- SOURCE INFORMATION -

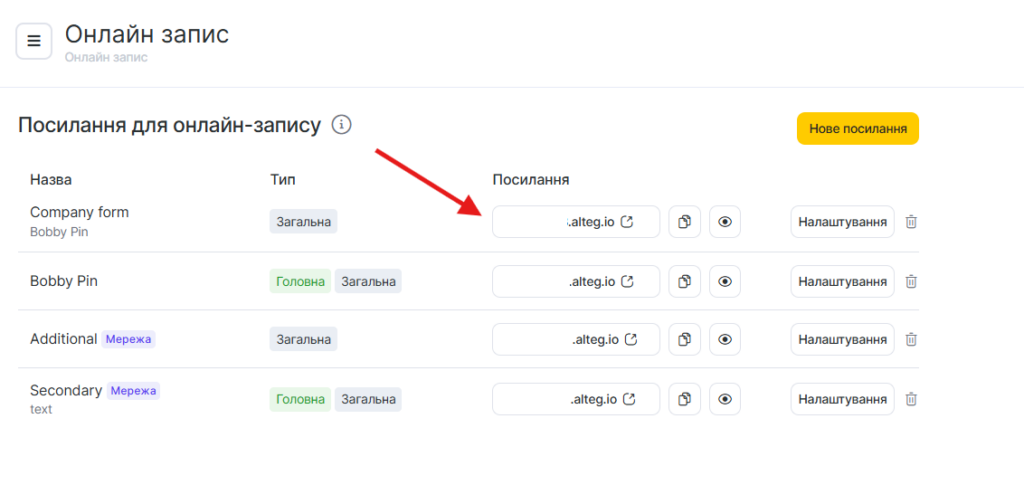
Task: Open the hamburger menu button
Action: (34, 41)
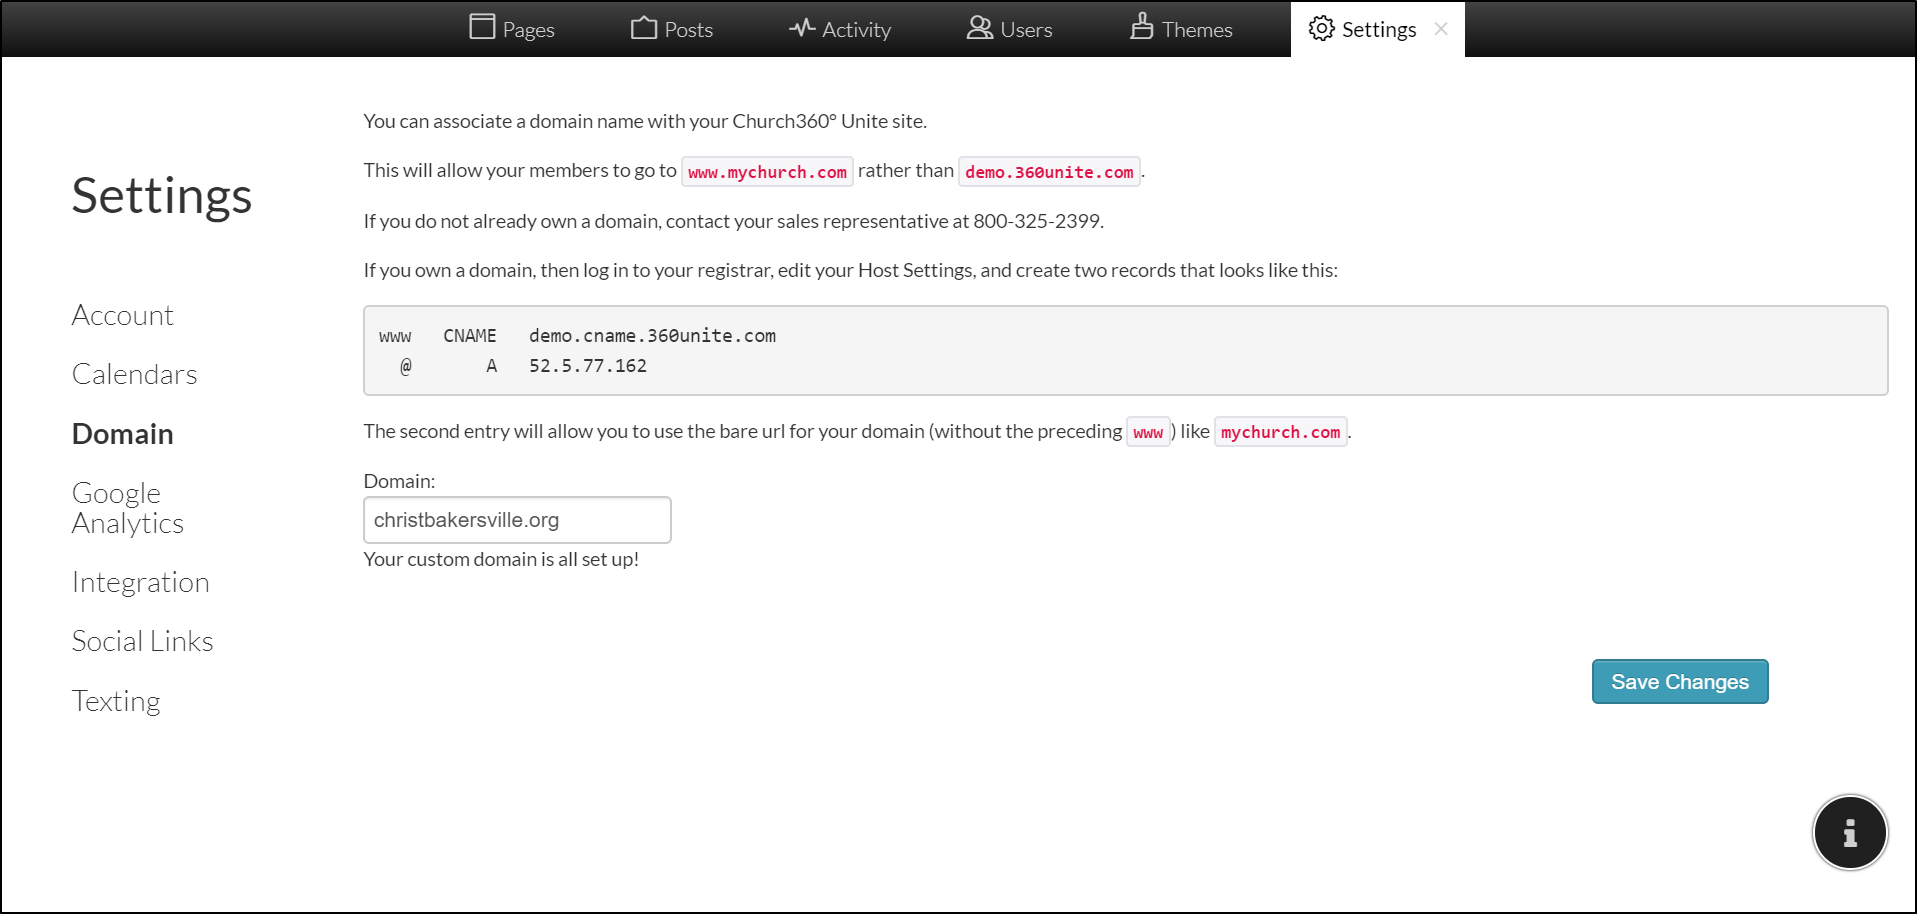
Task: Open the round info help button
Action: [1849, 832]
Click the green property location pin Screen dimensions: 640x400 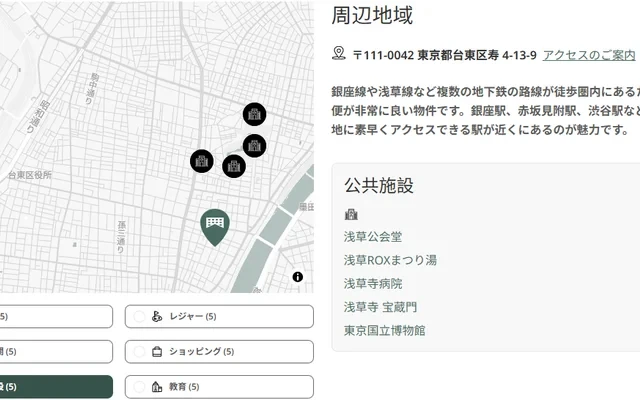point(214,225)
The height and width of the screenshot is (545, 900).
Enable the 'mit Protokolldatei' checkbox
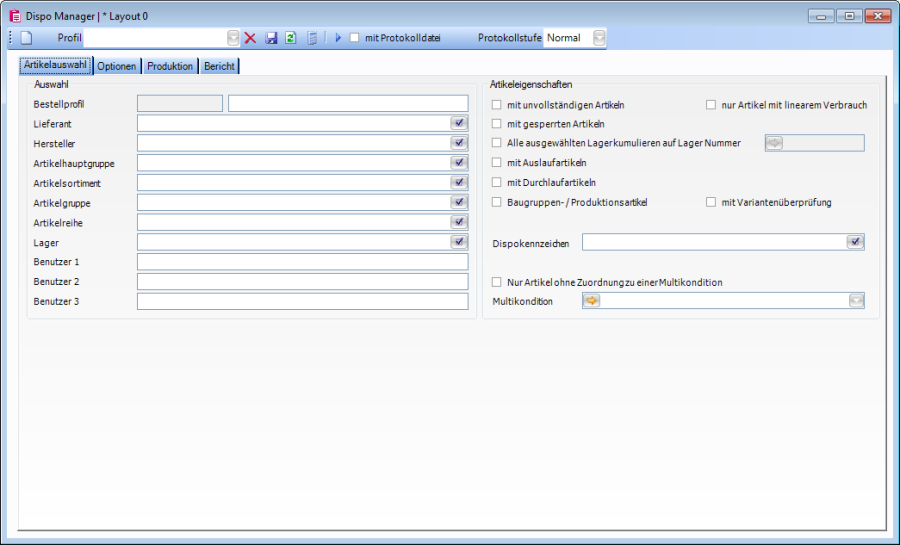click(355, 38)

- WHAT IS NEEDED -
From the line with "The height and" through the end of the listing, write out every line exactly, leaving out the pictures.

- RESULT OF THE EXERCISE -
The height and width of the screenshot is (545, 900).
Enable the 'mit Protokolldatei' checkbox
click(355, 38)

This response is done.